The one thing that may be a little bit like the scenario you mention ("come back later") is duplicate client id connect loops. This is very common for users new to the protocol where they have two clients with the same client ID and end up with a connect loop (two connections "fighting"). With v3.1 this was difficult to detect (the server just dropped the connection) but with V5 a specific Disconnect would be sent (Reason Code 0x8E - Session taken over) so there is a potential that we could handle it in the future. I only mention this as being able to prevent connection storms when this is happening would be beneficial longer term (so would be nice to have the option of adding support for this).

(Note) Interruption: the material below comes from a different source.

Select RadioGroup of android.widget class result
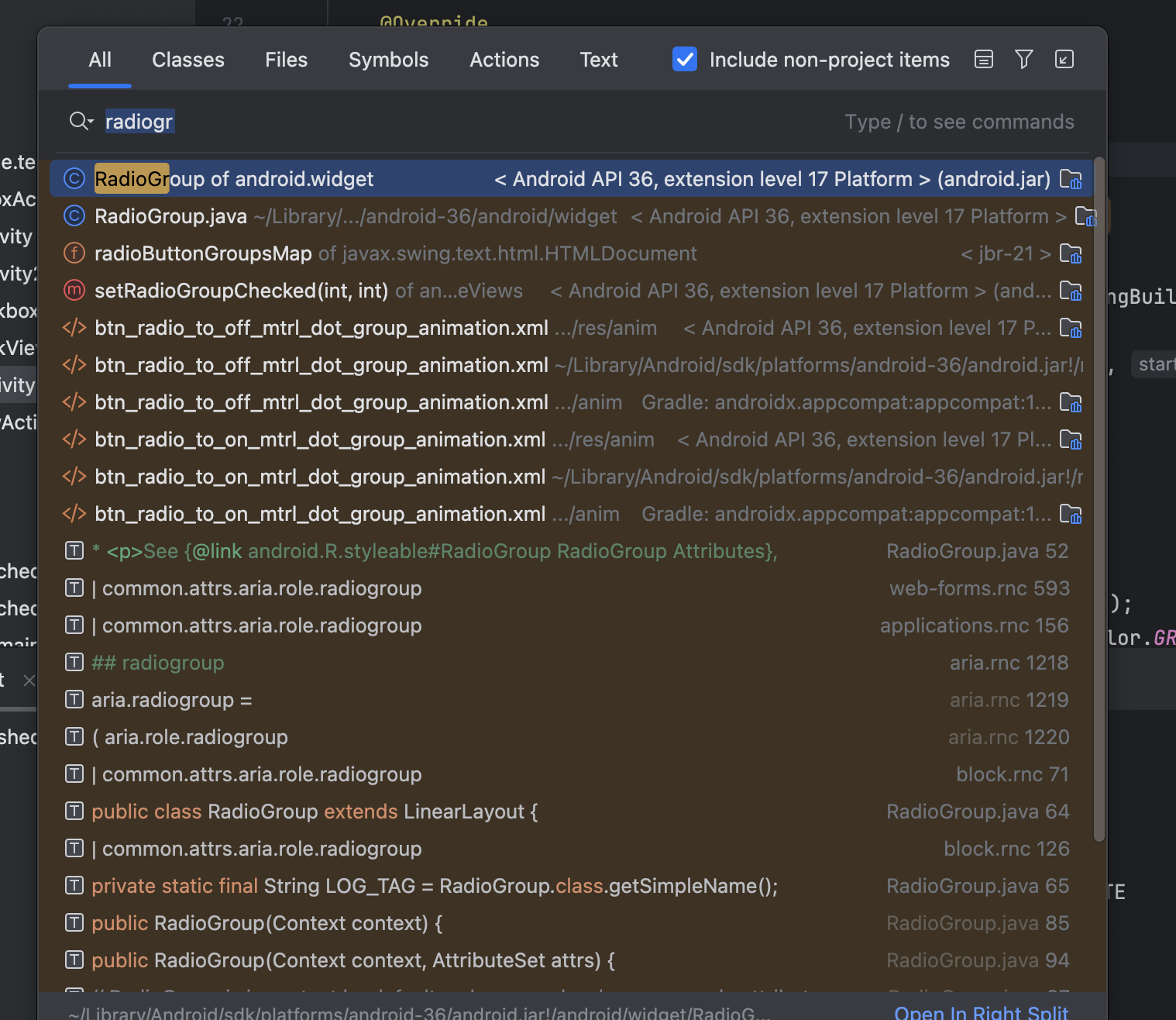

My approach was to have a simple implementation. Therefore one can re-use / share the BackoffStrategy while the actual Backoff is "throwaway". It doesn't need a "reset" of anything fancy.

I understand that; however part of my reaction here might have been because your code does look a bit Java'ish. I avoided this in the last set of comments because it's highly subjective; but as you specifically asked "So if I hit any no-Go-s" here are a few thoughts (I'll add a few more comments in the code):

The structure made me think of the Java factory pattern; obviously this pattern is used in Go but it's a lot less common than in Java.

Ive not seen use of underscore prefixes (i.e. _Duration) other than in unexported globals. I'd expect this variable to be called delay or similar (with the lower case d indicating it's private).

My suggestion would be to simplify this to (using the Reset option you felt complicated things):

// backoff represents a configured instance of the strategy which computes the next backoff duration. type backoff interface { Reset() NextBackOff() time.Duration }

There are a few reasons for this:

It's simple.

It's compatible with cenkalti/backoff which is the most well known back-off library I'm aware of (so would provide a range of options users could simply plug in). Note: I would prefer to avoid a dependency so the basic strategies would be implemented in this library (which you have done).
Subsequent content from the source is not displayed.